University of Leicester

and School of Medicine

Specialty School of Medicine,

East Midlands Deanery (South)

 

The University

 

The University of Leicester is one of the UK’s leading research and teaching universities.  The University was founded as a University College in 1921 and granted a Royal Charter in 1957.  It has an estate of approximately 232 acres that includes a fifteen-acre Botanic Garden, an arboretum and a range of residences in the suburbs that are set in attractive gardens.

 

The University has 19,000 students including 8,860 at postgraduate level.  There are 34 academic departments located in five faculties: Arts, Law, Medicine and Biological Sciences, Science and Social Sciences.  There is a University-wide Graduate School and an Institute of Lifelong Learning. The University employs approximately 3,500 staff.

 

Leicester is a leading University rated highly for its research and teaching. The University had 25 ratings of 5*, 5 or 4 in the 2001 Research Assessment Exercise when 84% of the staff were in units of assessment of national and international excellence.  The University has been awarded the Queen’s Anniversary Prize in Higher and Further Education in 2002 for its work in Genetics. In this year's National Student Survey, organised by the funding councils the University was ranked 1st for teaching quality, academic support, personal development and overall satisfaction amongst universities teaching full-time students. Our student completion rate is in the top 10 nationally. Leicester is home to two Centres of Excellence in Teaching and Learning and plays an important part in a third.

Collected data

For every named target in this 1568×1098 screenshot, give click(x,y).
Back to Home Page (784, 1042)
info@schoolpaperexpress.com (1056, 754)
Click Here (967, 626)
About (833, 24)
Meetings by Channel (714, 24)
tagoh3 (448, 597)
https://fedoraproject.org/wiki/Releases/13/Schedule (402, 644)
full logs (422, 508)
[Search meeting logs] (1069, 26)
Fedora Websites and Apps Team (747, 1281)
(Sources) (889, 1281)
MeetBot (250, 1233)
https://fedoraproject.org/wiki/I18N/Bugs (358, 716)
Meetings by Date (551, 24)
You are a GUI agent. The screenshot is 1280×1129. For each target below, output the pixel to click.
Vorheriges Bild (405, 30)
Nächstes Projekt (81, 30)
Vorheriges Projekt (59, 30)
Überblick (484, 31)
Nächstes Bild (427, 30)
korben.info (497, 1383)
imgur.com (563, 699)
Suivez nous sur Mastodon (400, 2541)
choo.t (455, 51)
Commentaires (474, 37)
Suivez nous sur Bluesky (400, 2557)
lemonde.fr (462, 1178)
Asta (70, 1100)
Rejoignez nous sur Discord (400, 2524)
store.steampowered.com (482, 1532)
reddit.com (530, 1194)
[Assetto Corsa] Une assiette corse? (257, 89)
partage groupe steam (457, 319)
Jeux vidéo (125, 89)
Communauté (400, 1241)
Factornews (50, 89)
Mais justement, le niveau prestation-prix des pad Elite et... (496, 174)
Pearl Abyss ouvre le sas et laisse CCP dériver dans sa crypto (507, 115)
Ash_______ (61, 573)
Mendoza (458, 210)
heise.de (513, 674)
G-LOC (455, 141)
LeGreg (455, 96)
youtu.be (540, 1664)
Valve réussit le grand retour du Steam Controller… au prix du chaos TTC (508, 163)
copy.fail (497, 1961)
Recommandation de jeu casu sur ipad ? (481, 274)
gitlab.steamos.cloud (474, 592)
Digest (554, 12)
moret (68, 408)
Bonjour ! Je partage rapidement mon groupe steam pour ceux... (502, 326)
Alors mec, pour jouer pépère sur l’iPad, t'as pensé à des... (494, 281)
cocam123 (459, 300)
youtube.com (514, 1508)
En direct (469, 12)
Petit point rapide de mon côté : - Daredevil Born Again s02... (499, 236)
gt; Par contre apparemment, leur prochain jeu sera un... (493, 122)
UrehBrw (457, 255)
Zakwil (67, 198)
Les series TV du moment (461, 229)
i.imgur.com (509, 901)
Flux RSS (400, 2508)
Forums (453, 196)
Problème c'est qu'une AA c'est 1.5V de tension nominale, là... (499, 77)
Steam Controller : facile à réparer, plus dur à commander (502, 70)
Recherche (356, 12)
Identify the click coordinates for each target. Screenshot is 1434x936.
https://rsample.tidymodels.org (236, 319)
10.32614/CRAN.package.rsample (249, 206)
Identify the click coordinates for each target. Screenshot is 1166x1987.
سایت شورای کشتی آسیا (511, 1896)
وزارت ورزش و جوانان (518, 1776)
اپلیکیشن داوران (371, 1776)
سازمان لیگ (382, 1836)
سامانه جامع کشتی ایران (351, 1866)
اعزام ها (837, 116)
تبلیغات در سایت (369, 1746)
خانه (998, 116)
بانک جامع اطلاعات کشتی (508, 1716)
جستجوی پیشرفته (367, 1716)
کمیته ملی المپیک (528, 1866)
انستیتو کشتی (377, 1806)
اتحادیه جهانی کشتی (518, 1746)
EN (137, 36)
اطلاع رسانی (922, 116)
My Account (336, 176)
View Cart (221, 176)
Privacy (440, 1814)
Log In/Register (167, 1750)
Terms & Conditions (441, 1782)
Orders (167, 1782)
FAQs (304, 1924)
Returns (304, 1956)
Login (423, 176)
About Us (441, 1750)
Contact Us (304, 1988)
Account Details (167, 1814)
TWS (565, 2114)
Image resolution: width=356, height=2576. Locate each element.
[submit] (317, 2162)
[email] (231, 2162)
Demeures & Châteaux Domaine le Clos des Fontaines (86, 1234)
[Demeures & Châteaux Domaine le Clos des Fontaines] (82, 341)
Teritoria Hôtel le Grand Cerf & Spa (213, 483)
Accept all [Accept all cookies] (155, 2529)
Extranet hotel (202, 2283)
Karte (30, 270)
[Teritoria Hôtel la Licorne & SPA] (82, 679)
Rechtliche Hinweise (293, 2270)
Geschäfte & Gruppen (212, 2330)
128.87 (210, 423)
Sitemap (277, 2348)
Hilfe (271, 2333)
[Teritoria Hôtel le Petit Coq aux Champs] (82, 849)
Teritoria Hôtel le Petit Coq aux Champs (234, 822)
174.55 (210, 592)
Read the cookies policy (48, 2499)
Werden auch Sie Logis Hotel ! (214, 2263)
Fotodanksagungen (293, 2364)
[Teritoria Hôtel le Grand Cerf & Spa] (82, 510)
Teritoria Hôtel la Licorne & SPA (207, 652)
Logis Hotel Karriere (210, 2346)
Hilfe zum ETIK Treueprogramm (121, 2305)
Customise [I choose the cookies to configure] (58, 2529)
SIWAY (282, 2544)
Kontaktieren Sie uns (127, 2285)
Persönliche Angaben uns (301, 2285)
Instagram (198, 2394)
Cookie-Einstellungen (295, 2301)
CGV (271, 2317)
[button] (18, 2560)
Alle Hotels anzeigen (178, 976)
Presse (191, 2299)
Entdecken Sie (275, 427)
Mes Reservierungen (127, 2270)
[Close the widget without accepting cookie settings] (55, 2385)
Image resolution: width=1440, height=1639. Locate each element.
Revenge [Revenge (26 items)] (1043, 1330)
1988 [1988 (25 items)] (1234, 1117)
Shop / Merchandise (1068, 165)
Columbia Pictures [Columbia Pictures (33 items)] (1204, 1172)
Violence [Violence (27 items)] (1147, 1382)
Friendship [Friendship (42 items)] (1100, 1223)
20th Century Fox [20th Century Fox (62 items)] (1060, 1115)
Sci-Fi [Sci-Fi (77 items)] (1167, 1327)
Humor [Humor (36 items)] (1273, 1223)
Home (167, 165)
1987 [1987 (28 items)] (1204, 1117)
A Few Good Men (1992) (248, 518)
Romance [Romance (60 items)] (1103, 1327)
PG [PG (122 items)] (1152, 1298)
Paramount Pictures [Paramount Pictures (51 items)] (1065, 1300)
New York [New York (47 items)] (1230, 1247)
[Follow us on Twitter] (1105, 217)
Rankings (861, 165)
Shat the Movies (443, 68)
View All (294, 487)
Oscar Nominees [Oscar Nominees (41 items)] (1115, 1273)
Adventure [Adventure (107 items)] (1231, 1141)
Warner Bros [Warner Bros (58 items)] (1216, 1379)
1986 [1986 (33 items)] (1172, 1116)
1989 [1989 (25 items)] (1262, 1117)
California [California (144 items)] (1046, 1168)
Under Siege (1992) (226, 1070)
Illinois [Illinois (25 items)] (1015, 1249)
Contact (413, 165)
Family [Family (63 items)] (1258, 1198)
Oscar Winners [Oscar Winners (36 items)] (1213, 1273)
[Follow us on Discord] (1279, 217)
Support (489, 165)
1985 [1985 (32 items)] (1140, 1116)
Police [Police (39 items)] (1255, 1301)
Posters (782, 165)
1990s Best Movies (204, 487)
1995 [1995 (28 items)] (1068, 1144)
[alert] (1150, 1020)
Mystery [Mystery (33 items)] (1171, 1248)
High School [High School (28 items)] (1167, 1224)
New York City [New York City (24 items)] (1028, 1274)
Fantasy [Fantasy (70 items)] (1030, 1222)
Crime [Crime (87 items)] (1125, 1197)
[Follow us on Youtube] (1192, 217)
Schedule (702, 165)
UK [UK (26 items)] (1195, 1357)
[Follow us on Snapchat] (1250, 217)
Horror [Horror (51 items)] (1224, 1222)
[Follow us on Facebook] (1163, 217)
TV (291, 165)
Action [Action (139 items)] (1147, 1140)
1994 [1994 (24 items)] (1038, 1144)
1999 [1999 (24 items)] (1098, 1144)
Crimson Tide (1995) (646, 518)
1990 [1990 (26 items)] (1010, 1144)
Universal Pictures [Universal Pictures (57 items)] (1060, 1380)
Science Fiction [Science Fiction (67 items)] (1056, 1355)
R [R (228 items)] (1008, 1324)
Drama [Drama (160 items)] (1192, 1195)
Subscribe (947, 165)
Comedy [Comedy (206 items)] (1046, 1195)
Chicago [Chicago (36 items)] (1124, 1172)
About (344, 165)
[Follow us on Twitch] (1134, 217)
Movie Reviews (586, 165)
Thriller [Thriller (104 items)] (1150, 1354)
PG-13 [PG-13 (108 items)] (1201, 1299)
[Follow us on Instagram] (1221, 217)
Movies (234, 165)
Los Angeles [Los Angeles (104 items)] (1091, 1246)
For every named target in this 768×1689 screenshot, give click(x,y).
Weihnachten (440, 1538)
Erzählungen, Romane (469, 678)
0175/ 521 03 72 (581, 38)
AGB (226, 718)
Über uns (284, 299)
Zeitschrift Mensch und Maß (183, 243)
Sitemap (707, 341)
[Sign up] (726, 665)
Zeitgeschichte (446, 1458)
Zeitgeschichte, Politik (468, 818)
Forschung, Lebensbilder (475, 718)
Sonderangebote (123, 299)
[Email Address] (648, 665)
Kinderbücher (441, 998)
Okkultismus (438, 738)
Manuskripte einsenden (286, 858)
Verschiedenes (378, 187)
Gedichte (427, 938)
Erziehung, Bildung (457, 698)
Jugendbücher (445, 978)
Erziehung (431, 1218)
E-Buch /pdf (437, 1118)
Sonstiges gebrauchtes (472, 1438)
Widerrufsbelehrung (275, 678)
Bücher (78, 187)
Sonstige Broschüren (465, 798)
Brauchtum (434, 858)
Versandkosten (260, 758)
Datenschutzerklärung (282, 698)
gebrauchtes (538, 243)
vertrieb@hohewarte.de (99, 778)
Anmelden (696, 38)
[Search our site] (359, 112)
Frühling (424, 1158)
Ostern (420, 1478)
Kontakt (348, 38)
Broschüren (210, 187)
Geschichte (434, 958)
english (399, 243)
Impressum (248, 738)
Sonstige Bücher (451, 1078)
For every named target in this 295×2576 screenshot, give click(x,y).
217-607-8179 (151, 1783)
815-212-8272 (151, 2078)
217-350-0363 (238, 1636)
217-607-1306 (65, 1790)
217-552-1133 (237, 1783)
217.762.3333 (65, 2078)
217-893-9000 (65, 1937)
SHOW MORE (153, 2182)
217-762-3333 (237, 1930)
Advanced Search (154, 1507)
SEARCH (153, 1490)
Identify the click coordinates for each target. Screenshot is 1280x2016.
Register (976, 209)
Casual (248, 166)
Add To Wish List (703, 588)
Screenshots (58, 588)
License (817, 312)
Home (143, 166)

What the task requires:
Retype the complete University of Leicester passage word for word.

Response:
University of Leicester

and School of Medicine

Specialty School of Medicine,

East Midlands Deanery (South)

 

The University

 

The University of Leicester is one of the UK’s leading research and teaching universities.  The University was founded as a University College in 1921 and granted a Royal Charter in 1957.  It has an estate of approximately 232 acres that includes a fifteen-acre Botanic Garden, an arboretum and a range of residences in the suburbs that are set in attractive gardens.

 

The University has 19,000 students including 8,860 at postgraduate level.  There are 34 academic departments located in five faculties: Arts, Law, Medicine and Biological Sciences, Science and Social Sciences.  There is a University-wide Graduate School and an Institute of Lifelong Learning. The University employs approximately 3,500 staff.

 

Leicester is a leading University rated highly for its research and teaching. The University had 25 ratings of 5*, 5 or 4 in the 2001 Research Assessment Exercise when 84% of the staff were in units of assessment of national and international excellence.  The University has been awarded the Queen’s Anniversary Prize in Higher and Further Education in 2002 for its work in Genetics. In this year's National Student Survey, organised by the funding councils the University was ranked 1st for teaching quality, academic support, personal development and overall satisfaction amongst universities teaching full-time students. Our student completion rate is in the top 10 nationally. Leicester is home to two Centres of Excellence in Teaching and Learning and plays an important part in a third.